▶ **DOCUMENT EXCERPT**:
Concepts of God: proof of God by St. Thomas' Fifth Way (The nature of a \'Creator\')

by dhw, Wednesday, November 20, 2019, 12:52 (1612 days ago) @ David Turell

Quote: Final cause: the end or purpose for the cause. The final cause of a statue is the purpose in the mind of the sculptor — to use the statue to decorate a garden, for example.

dhw: An excellent explanation, which illustrates the major weakness in the whole argument: where did the sculptor come from? The theory that there is a conscious, all-powerful, immaterial mind which has simply existed for ever and ever is no more credible than the theory that materials have existed for ever and ever, and sooner or later they were bound to combine in a form that would create a rudimentary consciousness which, in turn, would evolve into ever greater complexity. With this scenario, there is no purpose until there are individual minds with purposes (e.g. cells whose purpose is to survive).

DAVID: Purposeful Activity is caused by a mind as you admit. There is no evidence that the first material (non-living) substances had any indication or ability of combining together to each other by their own selves.

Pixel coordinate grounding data
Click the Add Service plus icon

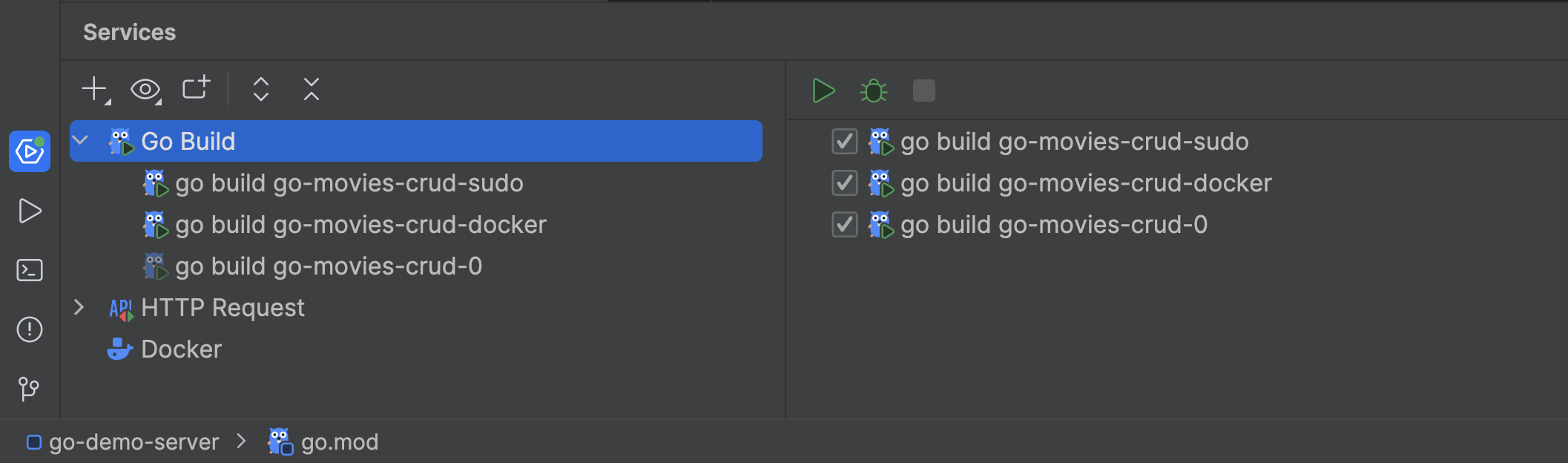[94, 89]
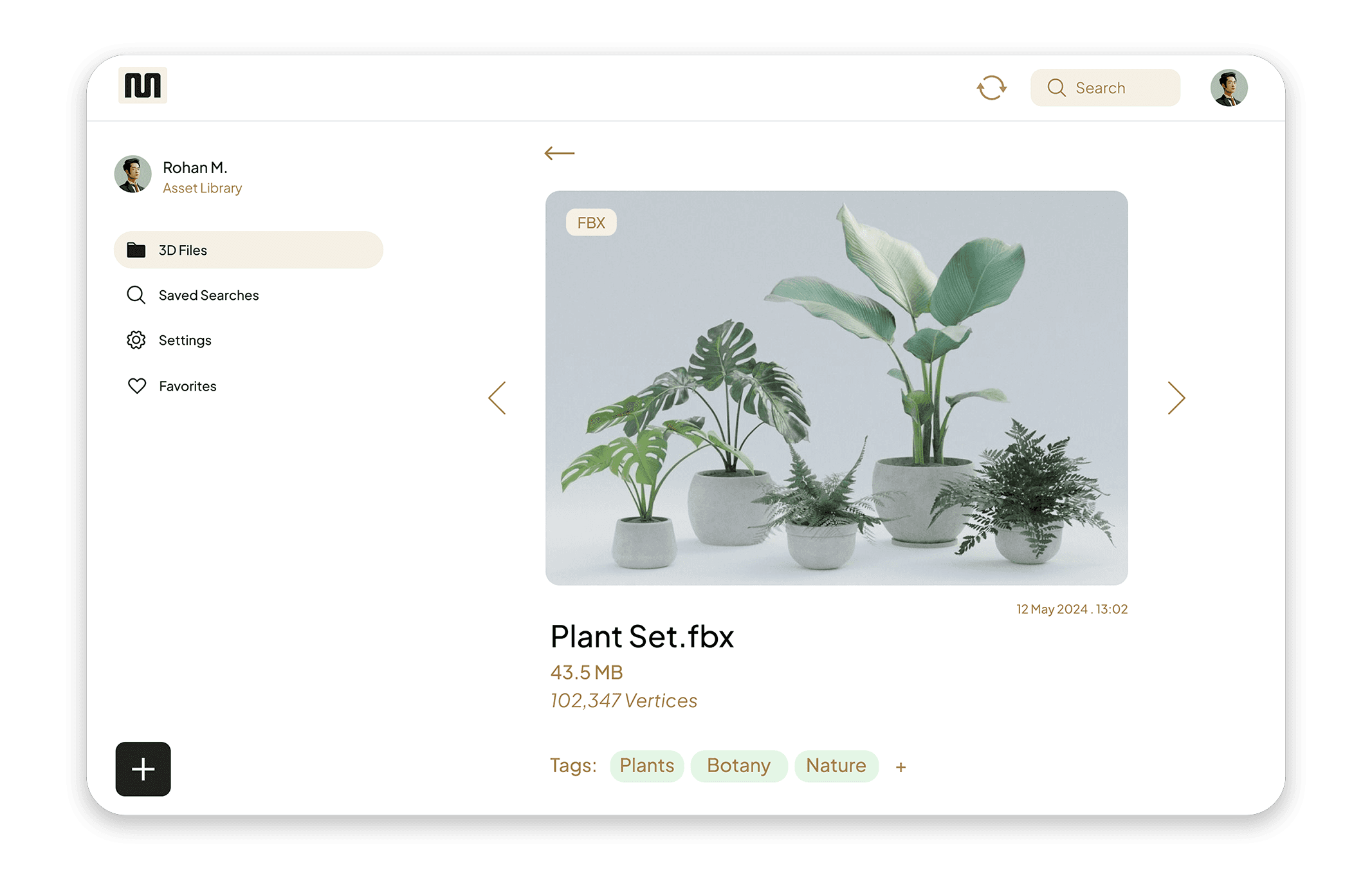Image resolution: width=1372 pixels, height=870 pixels.
Task: Click the black plus add button
Action: click(143, 769)
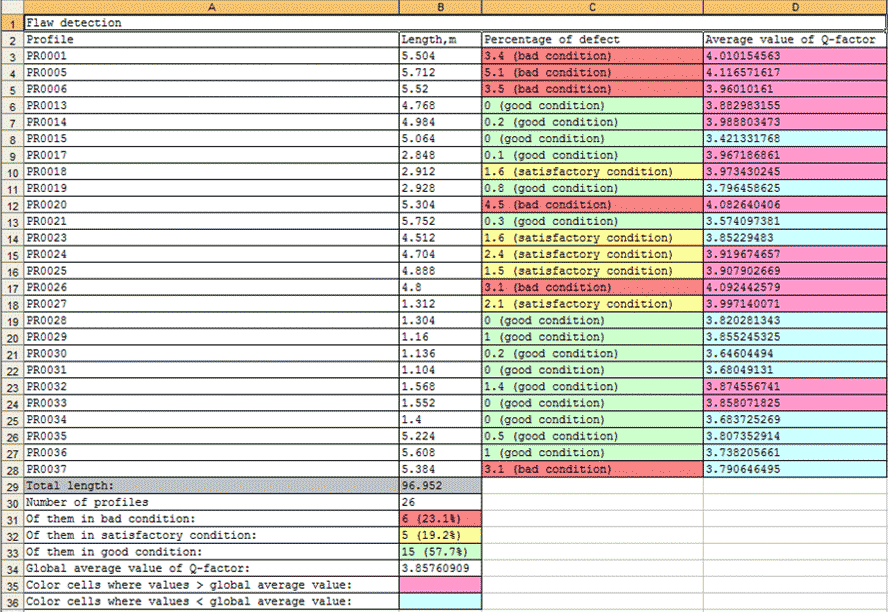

▶ **EXERCISE SET**:
- a) In the forum post, what is said to be the final cause of a statue?
- b) Please return, word for word, the part of the forum post that opens with the words containing "Concepts of God: proof" and closes with "garden, for example.".

▶ **ANSWERS IN ORDER**:
- a) The purpose in the mind of the sculptor, such as using the statue to decorate a garden.

- b)
Concepts of God: proof of God by St. Thomas' Fifth Way (The nature of a \'Creator\')

by dhw, Wednesday, November 20, 2019, 12:52 (1612 days ago) @ David Turell

Quote: Final cause: the end or purpose for the cause. The final cause of a statue is the purpose in the mind of the sculptor — to use the statue to decorate a garden, for example.